Trastabillando se dirigió
al cuarto de baño y se metió
en la bañera con la ropa puesta.
Gruesas lágrimas ardientes le rodaban por las mejillas
y se mezclaban con el agua helada
de la ducha. Cayó en la cuenta
por vez primera de lo extrañas
que le habían resultado las últimas palabras
de Berta. ¿Tampoco se me compra con brillantes?. ¿De qué estaba hablando?. Apretando los ojos con rabia rememoró su encuentro con Claudia de hacía exactamente siete días, aprovechando la ausencia de su mujer. Berta había ido entonces
a pasar el fin de semana a casa de su madre,
y de paso visitaría a su hijo Julio, interno
en el mejor colegio
privado de la zona. Julio,
el orgullo de su padre,
su niño bonito
de 12 años, el futuro
brillante que Diego se
había dejado en el pasado
en una pista de tenis cuando se lesionó de forma irreversible.
En cuanto Berta
hubo salido por la puerta,
Diego llamó a Claudia, la llevó a cenar y le regaló
unos pendientes de brillantes grandes como bolitas
de granada. Después
vació sus ardores
en aquella gacela fresca de piernas como tenazas y esa noche su gato durmió satisfecho y feliz, coronado
de laureles.
A mañana siguiente se levantó temprano. Claudia ya se había ido a trabajar, dejando
en las sábanas de raso el rastro perfumado
de su cuerpo ardiente. Mejor así, no quería verla
por la mañana. Diego aún paladeaba satisfecho sus proezas
acrobáticas nocturnas, y devoró un plato lleno hasta los bordes de huevos revueltos y dos tostadas con mantequilla y mermelada.
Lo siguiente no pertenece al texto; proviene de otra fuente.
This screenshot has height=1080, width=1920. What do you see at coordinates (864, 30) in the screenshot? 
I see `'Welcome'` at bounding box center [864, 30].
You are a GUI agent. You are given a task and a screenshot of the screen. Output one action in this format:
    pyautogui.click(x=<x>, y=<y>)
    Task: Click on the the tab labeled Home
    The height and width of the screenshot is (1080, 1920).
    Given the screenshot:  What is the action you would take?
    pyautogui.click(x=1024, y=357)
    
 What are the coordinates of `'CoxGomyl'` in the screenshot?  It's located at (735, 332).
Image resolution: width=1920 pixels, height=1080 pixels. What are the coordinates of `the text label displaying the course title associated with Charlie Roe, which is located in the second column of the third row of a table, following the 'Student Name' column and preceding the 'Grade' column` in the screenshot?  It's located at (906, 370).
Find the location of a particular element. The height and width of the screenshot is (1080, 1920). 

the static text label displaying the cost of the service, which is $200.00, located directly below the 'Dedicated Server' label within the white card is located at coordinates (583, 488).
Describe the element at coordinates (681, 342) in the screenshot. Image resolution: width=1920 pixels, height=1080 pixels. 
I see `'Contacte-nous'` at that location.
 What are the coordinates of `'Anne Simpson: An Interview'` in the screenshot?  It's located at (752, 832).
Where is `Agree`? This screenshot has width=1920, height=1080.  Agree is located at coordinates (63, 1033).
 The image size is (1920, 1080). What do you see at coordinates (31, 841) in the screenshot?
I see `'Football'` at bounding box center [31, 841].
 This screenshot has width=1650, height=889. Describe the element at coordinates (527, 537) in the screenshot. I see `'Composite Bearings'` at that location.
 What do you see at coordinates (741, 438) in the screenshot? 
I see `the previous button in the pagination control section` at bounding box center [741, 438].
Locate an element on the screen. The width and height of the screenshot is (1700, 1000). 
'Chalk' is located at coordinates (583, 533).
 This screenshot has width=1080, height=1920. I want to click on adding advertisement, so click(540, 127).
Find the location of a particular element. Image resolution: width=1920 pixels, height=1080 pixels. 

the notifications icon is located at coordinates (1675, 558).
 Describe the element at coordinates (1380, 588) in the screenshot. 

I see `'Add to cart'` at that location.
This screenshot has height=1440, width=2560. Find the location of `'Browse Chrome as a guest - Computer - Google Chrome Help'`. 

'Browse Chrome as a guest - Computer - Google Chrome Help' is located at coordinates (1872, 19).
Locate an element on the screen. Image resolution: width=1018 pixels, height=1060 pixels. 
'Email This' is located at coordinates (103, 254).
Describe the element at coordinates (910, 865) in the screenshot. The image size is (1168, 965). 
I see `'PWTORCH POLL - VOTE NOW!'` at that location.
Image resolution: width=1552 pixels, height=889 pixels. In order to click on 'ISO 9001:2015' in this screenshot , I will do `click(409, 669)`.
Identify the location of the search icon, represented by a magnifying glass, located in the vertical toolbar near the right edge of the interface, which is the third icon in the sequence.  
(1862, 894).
Decidió
salir a dar un paseo
y detenerse un ratito a admirar su pabellón, como cuando iba a ver a su hijo recién
nacido para besarle
suavemente la fragante cabecita
indefensa. Las obras
llevaban paralizadas más de cuatro
meses, por quiebra
técnica de la entidad constructora, pero después
de mucho batallar
y mover hilos,
se reanudarían en breve, y probablemente en unos cuantos
meses más tendría
su soñada pista de tenis cubierta, un homenaje
póstumo a su carrera como tenista profesional, fenecida antes de tiempo por una lesión
y que tantos momentos de gloria
le había dado. Aquel sería su bastión
inexpugnable, su arco del triunfo,
su carta marcada, la mano ganada
a una vida gastada con Berta.
Lo único que podía escapar
a la amargura de la mujer-pantera. Bueno, eso, y sus aventuras
extramaritales, aunque éstas siempre constituían una buena excusa para la negociación, negociaciones caras que mermaban de forma temporal
los fondos que necesitaba para construir el pabellón, pero que le parecían justas
dadas las circunstancias. Con el pabellón no se podía negociar. Ni con el pabellón ni con Julio.
Berta lo sabía
y nunca con anterioridad había vulnerado aquella norma tácita
que existía entre los dos. Era la única concesión
que le hacía para mantener la ya de por sí precaria
estabilidad marital. Sólo una vez, cuando empezaron las obras, se había atrevido
a sugerir que aquel
pabellón sería una estupenda sala de baile,
más bonita y más grande
que la de los Montalvo, imaginándose girando y girando
con sus zapatos
nuevos de tango.
Él la había mirado como si
estuviera loca, el gato con su patita
pequeña pero firme sobre el lomo de la pantera
lustrosa. Jamás cederé en esto Berta, dijeron
entonces sus ojos brillantes. Ella asintió en silencio, su corazón salvaje
y leal todavía apiadado de aquel
gatito asustado y nómada, que buscaba en la cama de otras
los trofeos que ya no podía
ganar en una pista de tenis. Parecía
que habían pasado
cien años. Hubo un tiempo
en que ella le entendió, pero al parecer
su odio había
llegado a ser más grande
que su comprensión. Cuando Diego
regresó a casa tras su paseo, mientras
leía abstraído la prensa deportiva, sonó el teléfono.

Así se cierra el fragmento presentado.